An entire package of biscuits and the largest Sprite I have ever seen.  I thought the touch of the sliver platter was quite funny.  Here women can only donate every four months (as opposed to men who can donate every 2 months, in the states everyone is eligible every 2 months).  The difference is that they are worried that women will be more prone to anemia because of menstruation; more of a worry here given the poor diet of many people here.  

Last week also marked my first week as attending on the inpatient wards.  I have been consulting at various local hospitals when I was based in Serowe, but now that I am spending more time in Gaborone I also will be spending some time in Princess Marina Hospital (PMH).  PMH is one of two referral hospitals in the country, and one of the few places where pediatricians staff the inpatient unit.  However, we do not have many pediatric sub-specialists, so us general pediatricians end up managing a lot of things specialists would manage in the States.  In addition to lack of specialists, we also don't have many of the things one would find in a children's hospital in the States.  We don't have child life specialists (people who help children deal with their feelings about illness and fears about procedures), there are no private rooms (the patients are in beds lining either side of several 3 sided rooms), there is no place for parents to sleep (and yet almost every single patient has a parent with them 24/7; they sleep in chairs or on the floor next to the child, or in bed with the smaller children.)  Parents provide a lot of the care in the hospital from feeding and cleaning their children, to reminding the nurse when the child's IV fluids have run out, to acting as monitors when the child is really in distress.  It can be a really dismal place.  But last week I noticed that someone had gotten the children to make wishes for the holiday.  

This Christmas tree was up on the wards with each little ornament reflecting the wish of one child.  Some were pretty unique..... 

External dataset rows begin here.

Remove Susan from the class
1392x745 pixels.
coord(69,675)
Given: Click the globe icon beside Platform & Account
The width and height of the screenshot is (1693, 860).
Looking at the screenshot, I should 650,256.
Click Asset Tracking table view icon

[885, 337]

Sorry for the poor quality photo, but it says "I wish my brothers liked (or he/she may have meant tickled since the first letter looks like a t) me every second"
 
While others seemed liked things kids in the States would write.  "I want to be a pop star," " I want an X Box 360," or the one above "I wish I had a TV in my room."  Unfortunately I don't think that Santa brought these children exactly what they wished for, but at least a local radio station did visit the hospital with some gifts around Christmas.
More stories about the wards in upcoming blogs, but I wanted to share one final photo. 

 He is one of the children I met in Serowe.  He did not want to be put down so he sat on my lap as I wrote notes and finally fell asleep in my arms as I read through one of the other patient's charts.  He was so excited to see his picture on the camera, that he could not wait for the photo to actually be taken!

Happy 2010 everyone!  I hope this year brings some health, happiness, hope, peace, equality, and the ability to experience small joys through the eyes of a child to all corners of the world!